LG-Sleep: Local and Global Temporal Dependencies for Mice Sleep Scoring
Shadi Sartipi, Mie Andersen, Natalie Hauglund, Celia Kjaerby, Verena Untiet, Maiken Nedergaard, Mujdat Cetin
TL;DR
The paper tackles automated, subject-independent sleep staging in mice using EEG, addressing inter-subject variability and data imbalance. It introduces LG-Sleep, a two-stage encoder–decoder architecture that combines local temporal features from a time-distributed CNN with global dynamics captured by an LSTM, trained with a reconstruction loss plus classification loss $\mathcal{L}=\mathcal{L}_c+\mathcal{L}_{mse}$ and later refined with class weights.
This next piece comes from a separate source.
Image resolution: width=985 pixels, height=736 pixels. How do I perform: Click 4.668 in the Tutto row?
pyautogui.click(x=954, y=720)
Evaluations on 16 mice with fourfold subject-out CV show LG-Sleep achieves $0.85\pm0.09$ accuracy and $0.75\pm0.10$ macro F1, outperforming state-of-the-art methods, including under limited labeled data conditions (e.g., $N_l=50\%$ yields $0.76\pm0.06$). The approach demonstrates strong generalization across subjects and resilience to limited annotations, potentially enabling scalable, preclinical sleep studies and cross-subject analyses. The work highlights the value of jointly leveraging local and global temporal information in EEG for robust rodent sleep scoring.
Abstract
Efficiently identifying sleep stages is crucial for unraveling the intricacies of sleep in both preclinical and clinical research. The labor-intensive nature of manual sleep scoring, demanding substantial expertise, has prompted a surge of interest in automated alternatives. Sleep studies in mice play a significant role in understanding sleep patterns and disorders and underscore the need for robust scoring methodologies. In response, this study introduces LG-Sleep, a novel subject-independent deep neural network architecture designed for mice sleep scoring through electroencephalogram (EEG) signals. LG-Sleep extracts local and global temporal transitions within EEG signals to categorize sleep data into three stages: wake, rapid eye movement (REM) sleep, and non-rapid eye movement (NREM) sleep. The model leverages local and global temporal information by employing time-distributed convolutional neural networks to discern local temporal transitions in EEG data. Subsequently, features derived from the convolutional filters traverse long short-term memory blocks, capturing global transitions over extended periods. Crucially, the model is optimized in an autoencoder-decoder fashion, facilitating generalization across distinct subjects and adapting to limited training samples. Experimental findings demonstrate superior performance of LG-Sleep compared to conventional deep neural networks. Moreover, the model exhibits good performance across different sleep stages even when tasked with scoring based on limited training samples.